Forcing the vote

Belief in voting as a duty has withered. The time has come for compulsory turnout
June 24, 2006

Following the battering the government has received in recent weeks, it is no doubt looking for ways to change the subject. The unfinished business of constitutional reform, particularly Lords reform, is one obvious candidate. The local elections of 4th May also point to another policy theme—compulsory turnout. Turnout in the elections was estimated at a dismal 36 per cent—a drop of around 10 per cent from the early 1990s. In some poor inner city wards, less than one in five residents voted.

Why do people vote? This question has always puzzled economists and rational choice theorists, and rightly so. After all, while the "costs" of voting are slight, the "benefits" are even slighter. The chance that any individual's vote will make any difference to the outcome is vanishingly small.

The question becomes less puzzling once you jettison the rational choice assumption that people only do something if they perceive the benefits to outweigh the costs. People vote for the same reasons they do so much else—because there is an established norm to which they feel obliged to conform. People vote not because they see it as in their interest, but because they see it as an obligation to vote and are surrounded by people who expect them to. (That's why so many non-voters, when asked by pollsters if they voted, lie.)

Understanding the role that norms play in voting not only allows us to understand why people vote, but also why they don't. Turnout goes down when people no longer feel obliged to vote. A range of factors have contributed to the record low turnouts in Britain over the last decade. These include the relative closeness of the programmes of the main parties, that one party (Labour) has been seen as having had it "in the bag," declining identification with political parties and a diminishing interest in capital "P" Politics. But survey evidence shows that the belief in voting as a duty has also fallen—especially among low turnout groups: young people, poorer people, and most of all among poor young people. Nine out of ten Britons under Attlee believed that a person had a duty to vote. That figure has fallen to less than five out of ten today. And only around two out of ten poor young people believe in the duty to vote.

What then can be done to reinvigorate the voting norm and get people back into the habit? Schools have a role to play in getting children and teenagers to see voting as both an important right but also a duty, not least by holding elections themselves. Most importantly, if we are going to have state funding for political parties, we need to find ways of ensuring that it funds grassroots activity and not centralised campaigns—people who have been canvassed on the doorstop are much more likely to turn out. One option would be to link funding to levels of local membership.

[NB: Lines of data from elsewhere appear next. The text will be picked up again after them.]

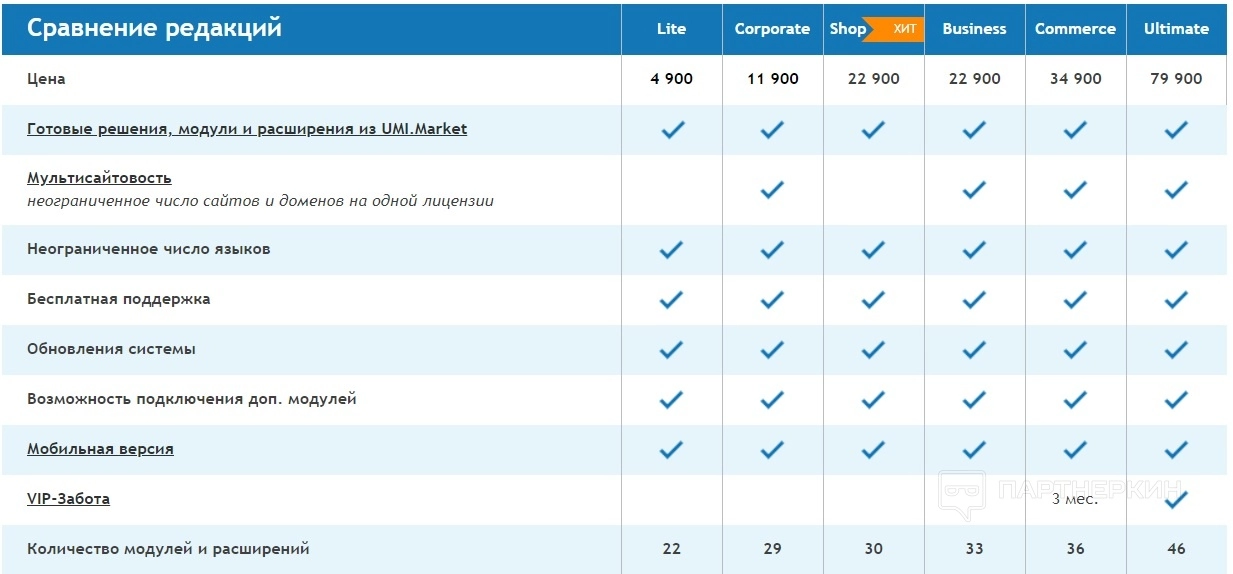Image resolution: width=1233 pixels, height=574 pixels.
Task: Click the Сравнение редакций heading
Action: point(154,28)
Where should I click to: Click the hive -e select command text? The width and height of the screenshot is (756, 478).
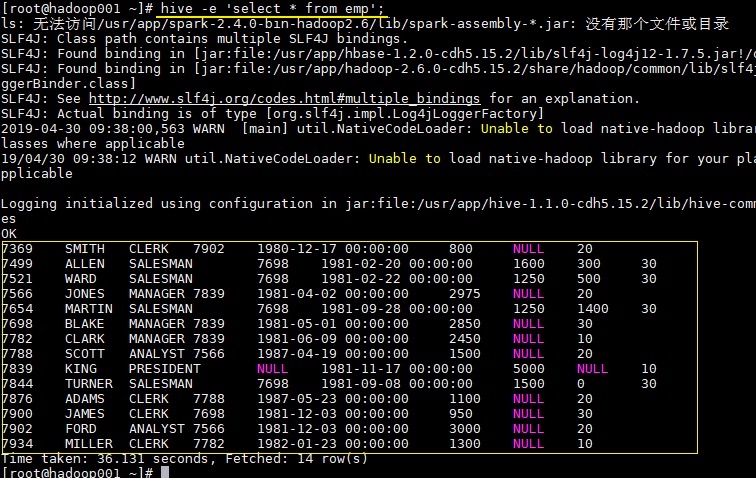pyautogui.click(x=271, y=9)
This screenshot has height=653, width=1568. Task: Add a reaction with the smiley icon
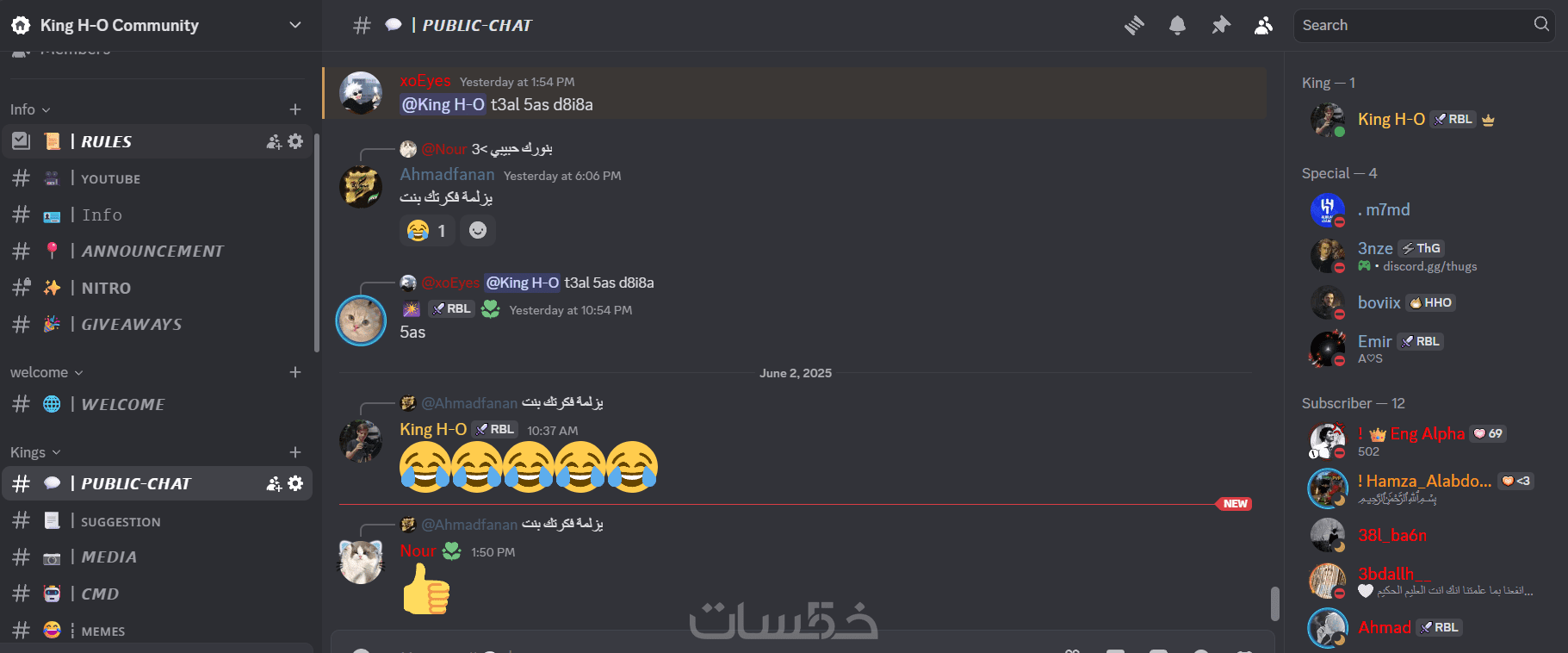(478, 230)
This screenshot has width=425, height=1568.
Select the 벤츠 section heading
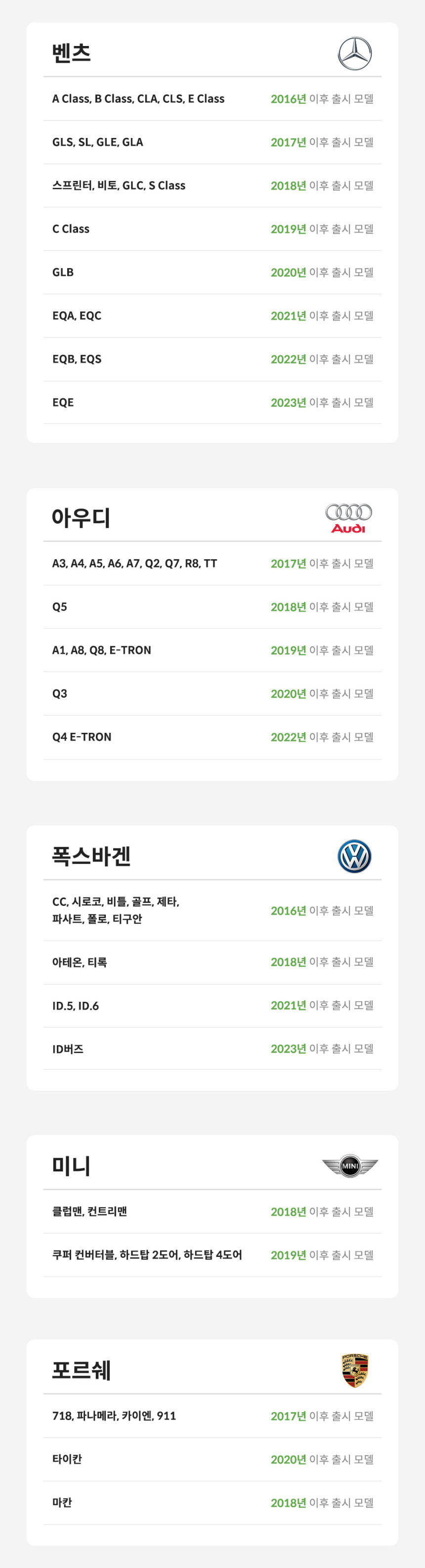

Nevertheless, by far the most effective way of reinforcing the voting norm would be to make turnout compulsory. Countries like Australia or Belgium that oblige citizens to turn out—and note that they oblige them to turn out, not to vote: they can spoil their ballot—have turnouts of more than 90 per cent. And the voters who turn out in such high numbers do so not, for the most part, because they want to avoid being punished (the fines involved are modest and sparsely levied) but because the law itself establishes voting as a civic obligation—much like doing jury service, paying taxes or tolerating the expression of views with which we disagree.

But wouldn't the British public deeply resent being forced to turn out? Not necessarily. The little polling that there is suggests that we are fairly evenly divided on this issue, with about half inclined to endorse compulsory turnout and about half to oppose. And there are a number of things a government could do to help win support for the measure. First, it could give the decision over to the public themselves—by setting up a citizen's assembly to deliberate on the matter, or by holding a referendum. Second, it could couple compulsory turnout with new powers for voters—by establishing an elected House of Lords, a reformed voting system for the Commons or new powers of petition. Compulsory turnout could thus become part of a classic New Labour "rights and responsibilities" deal—and perhaps even an unexpectedly significant part of Tony Blair's legacy.

At the very least, the political class needs to begin taking compulsory turnout seriously. Everyone knows that turnout has fallen over the last few elections. But it is less widely recognised that it has fallen fastest among young and poorer groups, further marginalising them from democratic life. Moreover, all the indicators are that voting will continue to fall over the next decades: studies show that the non-voting generations are not picking up the habit as they get older.

With the battle for the franchise still fresh in national memory, it was only natural that throughout the 20th century, the voting norm would be left to take care of itself. That is clearly no longer the case. Compulsory turnout may be the only way to resurrect it.